Independent thinking ….

… and the small steps the academic world undermines it …

Two weeks teaching are over, today with the long Sunday sessions … – it is good to see the students (well, some of them) again being around, eager to learn, interested in understanding the world and gain independent thinking. Sure, independent thinking does by no means deny the meaning of work that had been done – putting all us of on the shoulders of giants and as well on those of the forgotten labouring masses of the academic world on which the monuments of giants are erected. Al this talk about giants and the acknowledgment of the pedestals on which they stand is not just about referencing but it is of fundamental importance to learn about the work that had been done, climbing on the shoulders of giants. And this is not least a matter of methodologies, theories and methods. Only this way we are able to work according to fundamentally important principles: Asad Zaman presents them in the following way:

The first of this is to consider the central role of institutions as mediators of change. … A second principle is “methodological communitarianism,” according to which only collective action creates social change … . A third principle is the strong interaction between the social, economic and political spheres which requires simultaneous consideration of all three … . A fourth principle is the reflexive relationship between theories and history. Changing historical circumstances generate theories designed to understand this change. In turn, theories affect history, since responses to change are mediated by theories. Finally, … social change is initiated by external factors, but understanding the process of change requires considering responses to these external stimuli by various groups.[1]
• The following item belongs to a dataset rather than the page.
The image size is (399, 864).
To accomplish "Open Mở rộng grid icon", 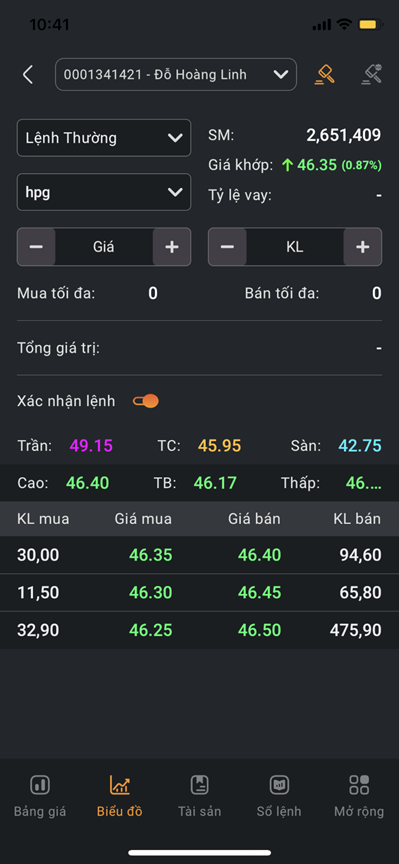I will coord(359,785).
But what is then about independence? Just before taking up teaching again, I submitted an article to a journal – and the style guidelines deserve in the context of learning independent thinking some special attention:

The use of personal pronouns (‘I’ and ‘we’) is to be generally avoided in the text, as are phrases such as ‘This paper will analyze …’, since the paper itself is an inanimate object and incapable of cognition.

The age old and lasting Werturteilsstreit (value judgment dispute) in new veils. This dispute was at its height before WW I, in the early 1960 and it has its clandestine renaissance now — Doesn’t the quoted formulation suggest that any academic should leave personality, opinion, values etc, at the wardrobe when entering the ivory tower? – Sure, another reading is possible: academics of all disciplines, leave the tower and act in a responsible way wherever responsibility is asked for. Not least on the streets and squares – when crossing them and blocking them …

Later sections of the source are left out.